# Written request
Offset this listing: copy out everything from the line containing "The width and height of the screenshot is (1472, 491)." through the end of the listing, requests included, and add 149 to every coordinate in the answers while leaving all other numbers unchanged. Omit the pictures.

....................

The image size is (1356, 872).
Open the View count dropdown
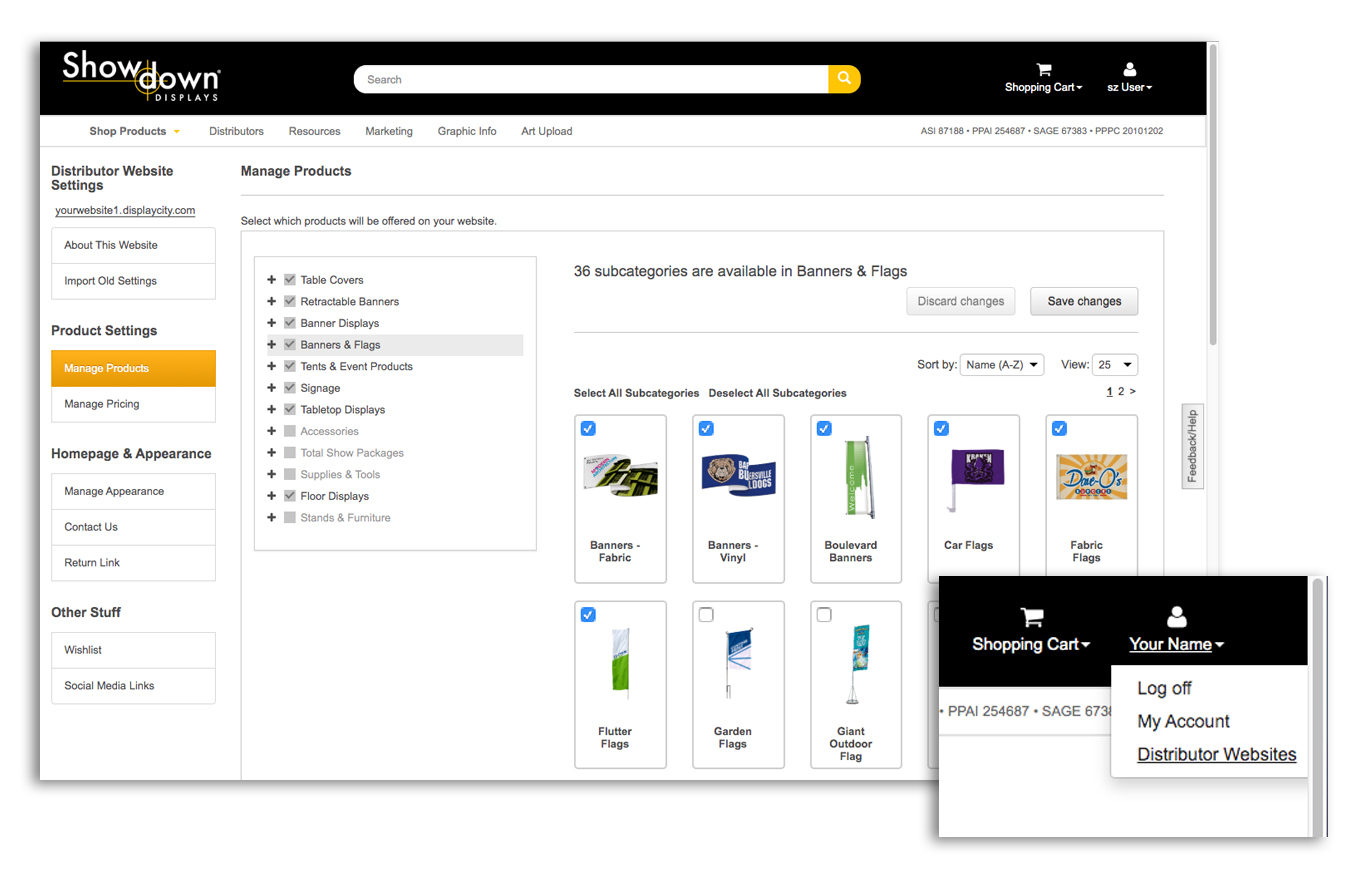[x=1115, y=365]
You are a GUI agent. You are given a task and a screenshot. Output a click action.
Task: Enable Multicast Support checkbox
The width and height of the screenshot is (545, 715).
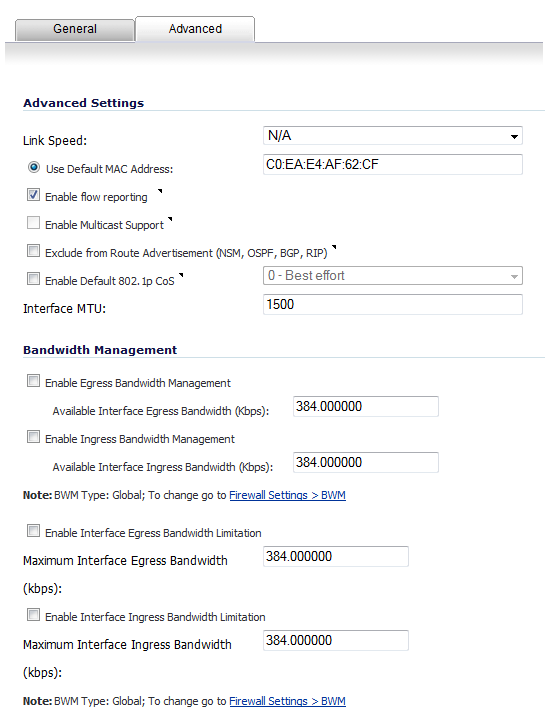click(33, 223)
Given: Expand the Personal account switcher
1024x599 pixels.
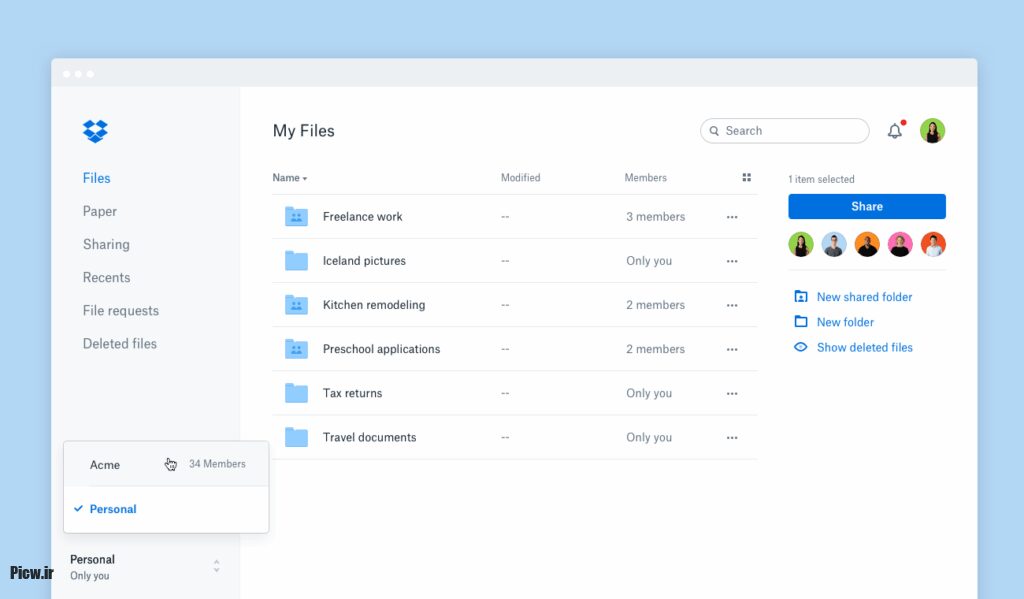Looking at the screenshot, I should (216, 567).
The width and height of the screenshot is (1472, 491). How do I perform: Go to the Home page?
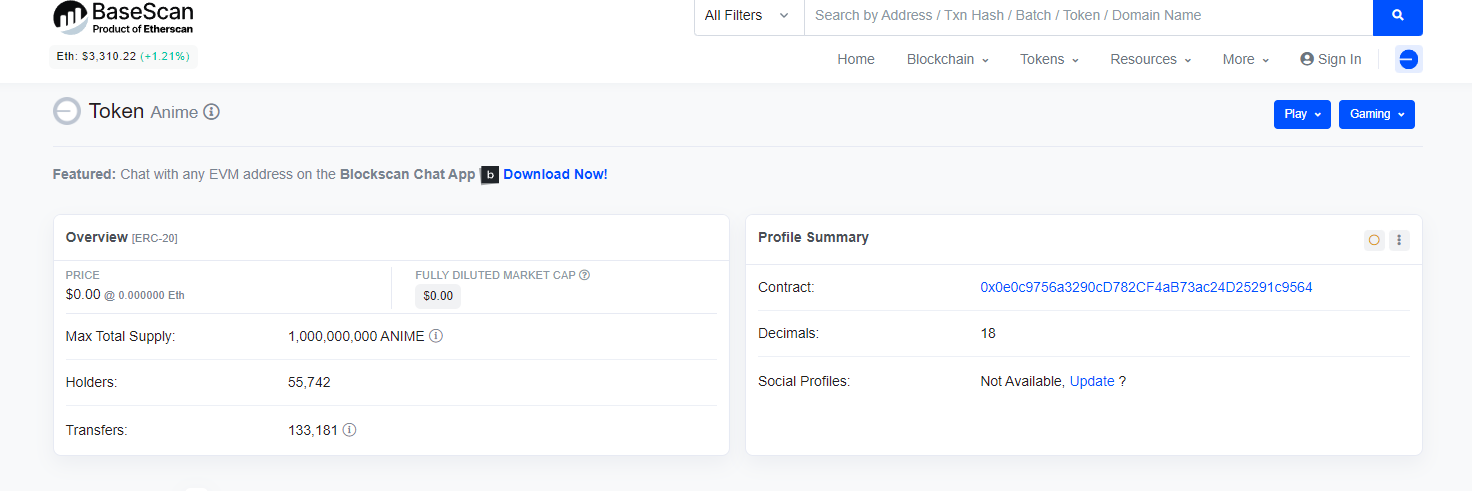[x=856, y=59]
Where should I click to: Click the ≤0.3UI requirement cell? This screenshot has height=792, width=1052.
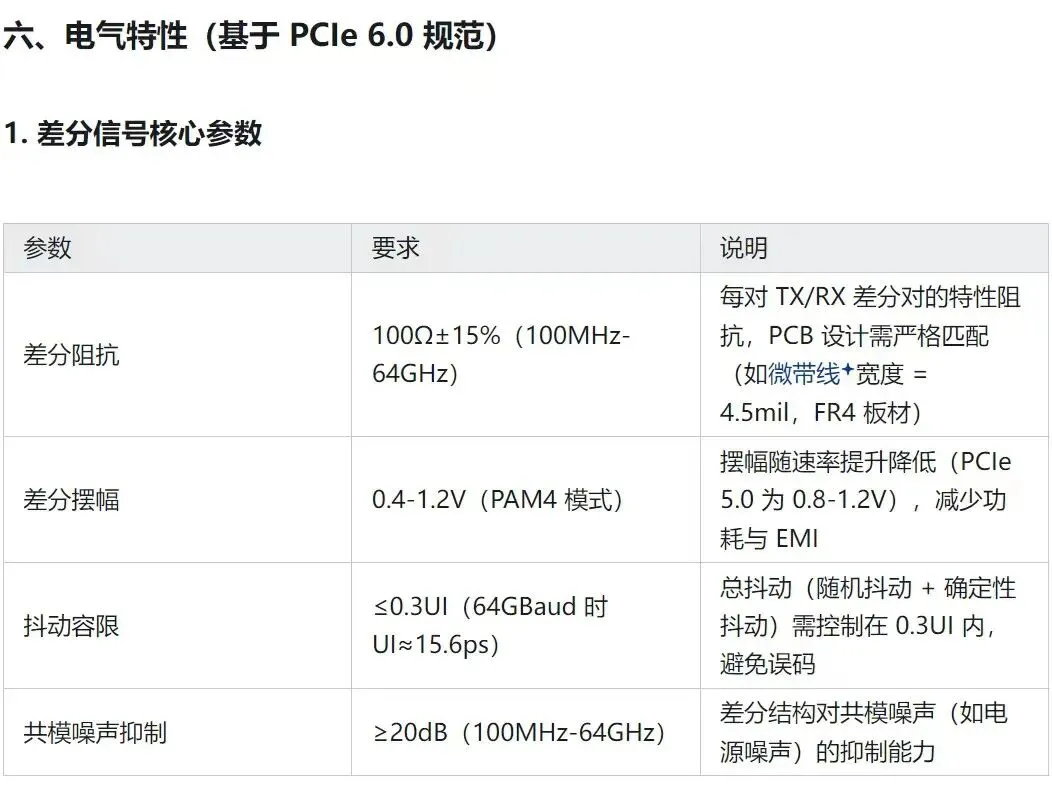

....................

# Expected answer
The width and height of the screenshot is (1472, 491). How do I perform: Go to the Home page?
[x=1005, y=208]
Where should I click to: Click the ≤0.3UI requirement cell? This screenshot has height=792, width=1052.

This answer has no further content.